◆ **Given exercise**
Put this sentence from the MLperf storage benchmark text into Spanish: "I can only conclude that the number of compute nodes makes a significant difference in simulated GPUs supported."

◆ **Source text**
***

MLperf released their first round of storage benchmark submissions early this month. There’s plenty of interest how much storage is required to keep GPUs busy for AI work. As a result, MLperf has been busy at work with storage vendors to create a benchmark suitable to compare storage systems under a “simulated” AI workload.
For the v0.5 version ,they have released two simulated DNN training workloads one for image segmentation (3D-Unet [146 MB/sample]) and the other for BERT NLP (2.5 KB/sample).
The GPU being simulated is a NVIDIA V100. What they showing with their benchmark is a compute system (with GPUs) reading data directly from a storage system.
By using simulated (GPU) compute, the benchmark doesn’t need physical GPU hardware to run. However, the veracity of the benchmark is somewhat harder to depend on.
But, if one considers, the reported benchmark metric, # supported V100s, as a relative number across the storage submissions, one is on more solid footing. Using it as a real number of V100s that could be physically supported is perhaps invalid.
The other constraint from the benchmark was keeping the simulated (V100) GPUs at 90% busy. MLperf storage benchmark reports, number of samples/second,MBPS metrics as well as # simulated (V100) GPUs supported (@90% utilization).
In the bar chart we show the top 10 # of simulated V100 GPUs for image segmentation storage submissions, DDN AI400X2 had 5 submissions in this category.
The interesting comparison is probably between DDN’s #1 and #3 submission.
- The #1 submission had smaller amount of data (24X3.5TB = 64TB of flash), used 200Gbps InfiniBand, with 16 compute nodes and supported 160 simulated V100s.
- The #3 submission had more data (24X13.9TB=259TB of flash),used 400Gbps InfiniBand with 1 compute node and supports only 40 simulated V100s
It’s not clear why the same storage, with less flash storage, and slower interfaces would support 4X the simulated GPUs than the same storage, with more flash storage and faster interfaces.
I can only conclude that the number of compute nodes makes a significant difference in simulated GPUs supported.
One can see a similar example of this phenomenon with Nutanix #2 and #6 submissions above. Here the exact same storage was used for two submissions, one with 5 compute nodes and the other with just 1 but the one with more compute nodes supported 5X the # of simulated V100 GPUs.
Lucky for us, the #3-#10 submissions in the above chart, all used one compute node and as such are more directly comparable.
So, if we take #3-#5 in the chart above, as the top 3 submissions (using 1 compute node), we can see that the #3 DDN AI400X2 could support 40 simulated V100s, the #4 Weka IO storage cluster could support 20 simulated V100s and the #5 Micron NVMe SSD could support 17 simulated V100s.

***

◆ **Recorded data**

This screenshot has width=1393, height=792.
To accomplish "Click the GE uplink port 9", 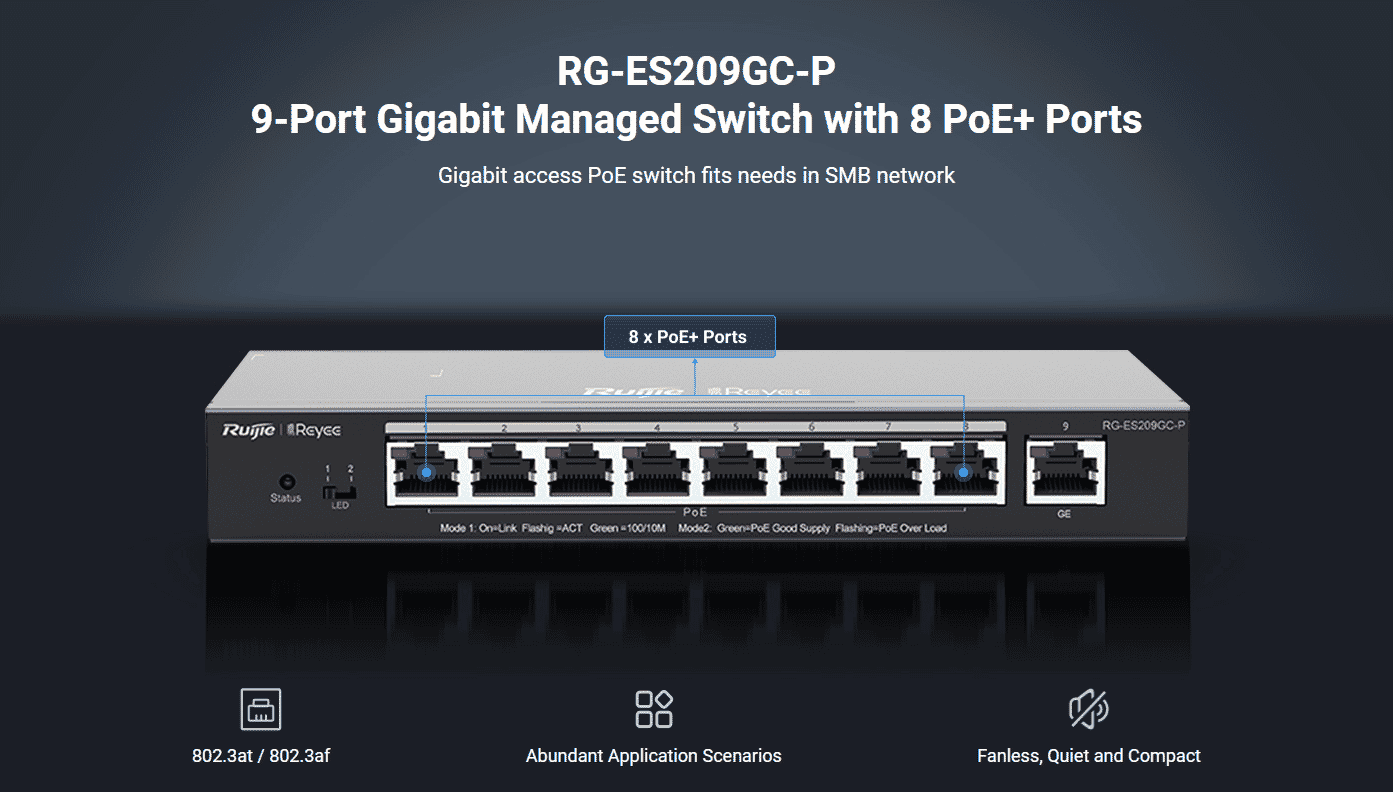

***

◆ **Output for this exercise**
Solo puedo concluir que el número de nodos de cómputo marca una diferencia significativa en la cantidad de GPU simuladas admitidas.